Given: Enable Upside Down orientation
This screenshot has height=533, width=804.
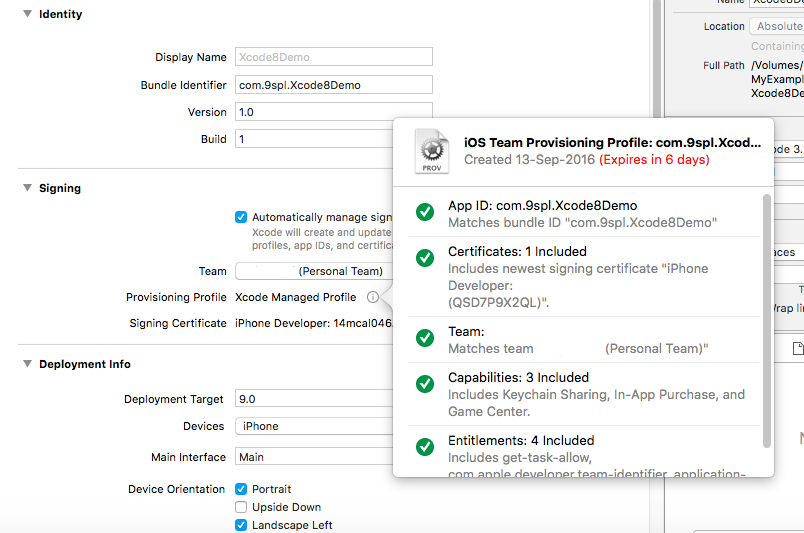Looking at the screenshot, I should coord(241,507).
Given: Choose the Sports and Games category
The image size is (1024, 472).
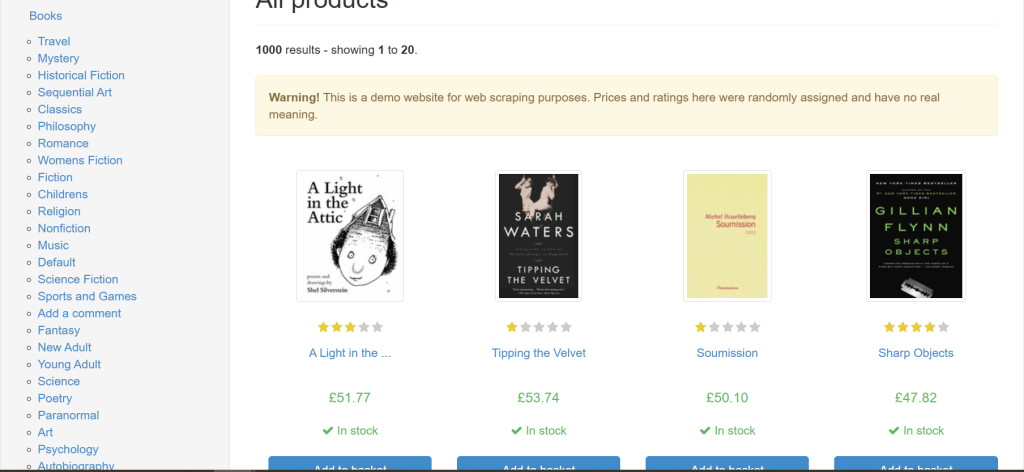Looking at the screenshot, I should [x=87, y=296].
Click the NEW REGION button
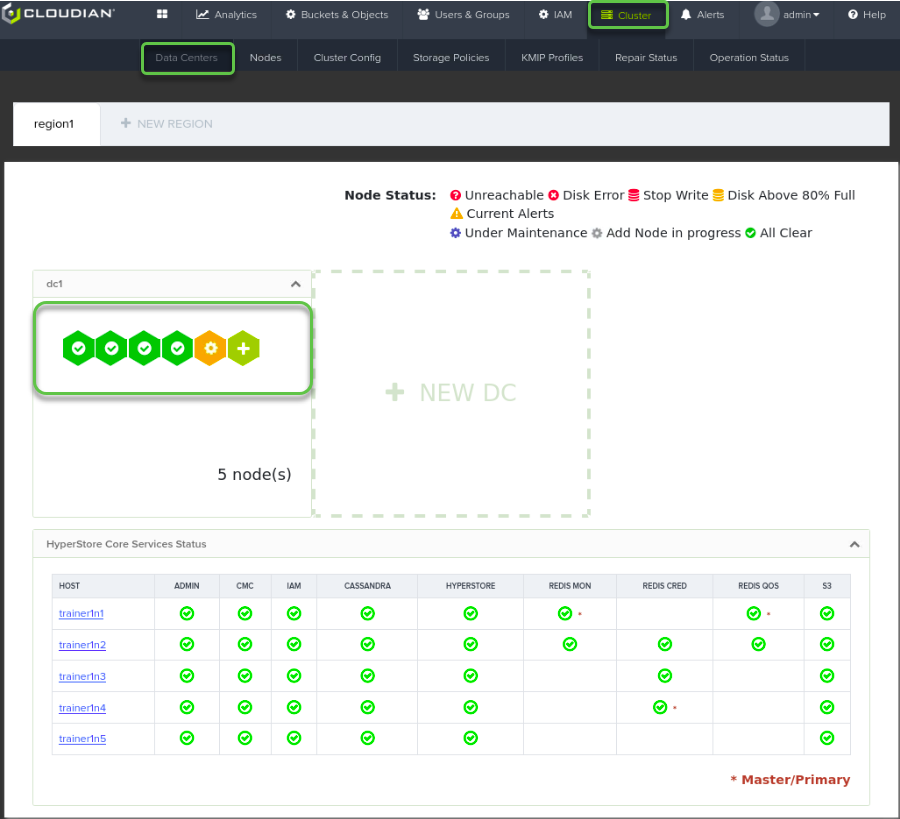 166,123
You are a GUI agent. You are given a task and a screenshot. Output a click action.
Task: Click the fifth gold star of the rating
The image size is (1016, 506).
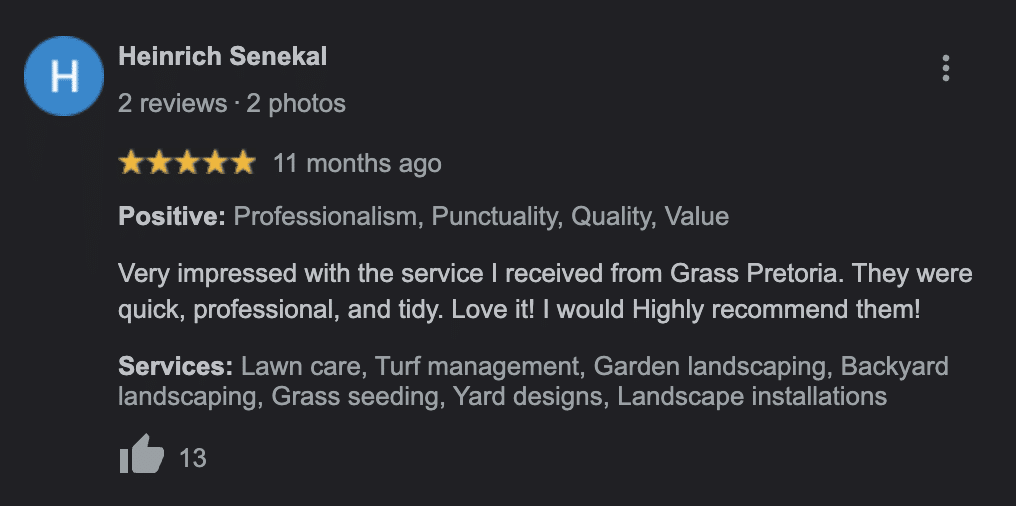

▬▬▬

Set down all of the items above word for word, omitting the pictures.

● **Exercise result**:
Given: Enable Upside Down orientation
This screenshot has height=533, width=804.
Looking at the screenshot, I should coord(241,507).
Given: Choose the Sports and Games category
The image size is (1024, 472).
Looking at the screenshot, I should [x=87, y=296].
Click the NEW REGION button
 166,123
You are a GUI agent. You are given a task and a screenshot. Output a click action.
Task: Click the fifth gold star of the rating
The image size is (1016, 506).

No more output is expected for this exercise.